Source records

^^^^^^^^^^^^^^^^

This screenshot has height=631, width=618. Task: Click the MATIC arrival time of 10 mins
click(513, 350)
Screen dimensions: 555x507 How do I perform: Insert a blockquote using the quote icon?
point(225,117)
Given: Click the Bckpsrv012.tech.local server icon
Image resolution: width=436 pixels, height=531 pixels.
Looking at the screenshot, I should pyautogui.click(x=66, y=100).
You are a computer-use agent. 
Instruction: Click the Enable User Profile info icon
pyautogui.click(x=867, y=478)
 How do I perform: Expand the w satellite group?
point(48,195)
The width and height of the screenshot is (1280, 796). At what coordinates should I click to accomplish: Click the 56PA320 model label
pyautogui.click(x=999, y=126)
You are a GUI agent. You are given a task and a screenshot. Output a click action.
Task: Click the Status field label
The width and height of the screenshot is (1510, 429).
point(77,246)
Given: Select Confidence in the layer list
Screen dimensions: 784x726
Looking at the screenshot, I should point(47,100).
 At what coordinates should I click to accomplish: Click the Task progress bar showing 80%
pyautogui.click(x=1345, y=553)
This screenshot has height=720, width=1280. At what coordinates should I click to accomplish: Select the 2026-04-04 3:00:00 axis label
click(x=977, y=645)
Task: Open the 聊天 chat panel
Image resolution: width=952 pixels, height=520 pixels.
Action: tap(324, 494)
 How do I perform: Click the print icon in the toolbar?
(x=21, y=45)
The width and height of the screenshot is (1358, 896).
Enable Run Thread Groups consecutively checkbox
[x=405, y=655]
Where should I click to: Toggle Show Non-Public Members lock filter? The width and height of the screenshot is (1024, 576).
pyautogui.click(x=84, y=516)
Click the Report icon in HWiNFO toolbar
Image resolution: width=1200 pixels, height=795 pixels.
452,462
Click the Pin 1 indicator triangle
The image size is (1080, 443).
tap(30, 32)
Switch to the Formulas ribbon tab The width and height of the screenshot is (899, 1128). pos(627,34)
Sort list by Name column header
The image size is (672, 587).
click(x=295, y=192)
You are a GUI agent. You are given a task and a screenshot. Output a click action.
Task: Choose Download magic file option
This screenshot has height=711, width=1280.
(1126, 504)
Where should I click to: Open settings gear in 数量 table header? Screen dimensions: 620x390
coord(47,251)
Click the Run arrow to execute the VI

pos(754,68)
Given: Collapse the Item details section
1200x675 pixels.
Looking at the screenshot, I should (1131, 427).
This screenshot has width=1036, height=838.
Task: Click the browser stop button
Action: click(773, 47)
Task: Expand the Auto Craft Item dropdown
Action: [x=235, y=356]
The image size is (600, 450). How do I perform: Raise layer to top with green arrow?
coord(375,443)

^^^^^^^^^^^^^^^^

* **Exercise aim**
When you retype the entries above, keep every line identical to the source.

* **Answer below**
This screenshot has height=631, width=618. Task: Click the MATIC arrival time of 10 mins
click(513, 350)
Screen dimensions: 555x507 How do I perform: Insert a blockquote using the quote icon?
point(225,117)
Given: Click the Bckpsrv012.tech.local server icon
Image resolution: width=436 pixels, height=531 pixels.
Looking at the screenshot, I should pyautogui.click(x=66, y=100).
You are a computer-use agent. 
Instruction: Click the Enable User Profile info icon
pyautogui.click(x=867, y=478)
 How do I perform: Expand the w satellite group?
point(48,195)
The width and height of the screenshot is (1280, 796). At what coordinates should I click to accomplish: Click the 56PA320 model label
pyautogui.click(x=999, y=126)
You are a GUI agent. You are given a task and a screenshot. Output a click action.
Task: Click the Status field label
The width and height of the screenshot is (1510, 429).
point(77,246)
Given: Select Confidence in the layer list
Screen dimensions: 784x726
Looking at the screenshot, I should point(47,100).
 At what coordinates should I click to accomplish: Click the Task progress bar showing 80%
pyautogui.click(x=1345, y=553)
This screenshot has height=720, width=1280. At what coordinates should I click to accomplish: Select the 2026-04-04 3:00:00 axis label
click(x=977, y=645)
Task: Open the 聊天 chat panel
Image resolution: width=952 pixels, height=520 pixels.
Action: tap(324, 494)
 How do I perform: Click the print icon in the toolbar?
(x=21, y=45)
The width and height of the screenshot is (1358, 896).
Enable Run Thread Groups consecutively checkbox
[x=405, y=655]
Where should I click to: Toggle Show Non-Public Members lock filter? The width and height of the screenshot is (1024, 576).
pyautogui.click(x=84, y=516)
Click the Report icon in HWiNFO toolbar
Image resolution: width=1200 pixels, height=795 pixels.
452,462
Click the Pin 1 indicator triangle
The image size is (1080, 443).
tap(30, 32)
Switch to the Formulas ribbon tab The width and height of the screenshot is (899, 1128). pos(627,34)
Sort list by Name column header
The image size is (672, 587).
click(x=295, y=192)
You are a GUI agent. You are given a task and a screenshot. Output a click action.
Task: Choose Download magic file option
This screenshot has height=711, width=1280.
(1126, 504)
Where should I click to: Open settings gear in 数量 table header? Screen dimensions: 620x390
coord(47,251)
Click the Run arrow to execute the VI

pos(754,68)
Given: Collapse the Item details section
1200x675 pixels.
Looking at the screenshot, I should (1131, 427).
This screenshot has width=1036, height=838.
Task: Click the browser stop button
Action: click(773, 47)
Task: Expand the Auto Craft Item dropdown
Action: [x=235, y=356]
The image size is (600, 450). How do I perform: Raise layer to top with green arrow?
coord(375,443)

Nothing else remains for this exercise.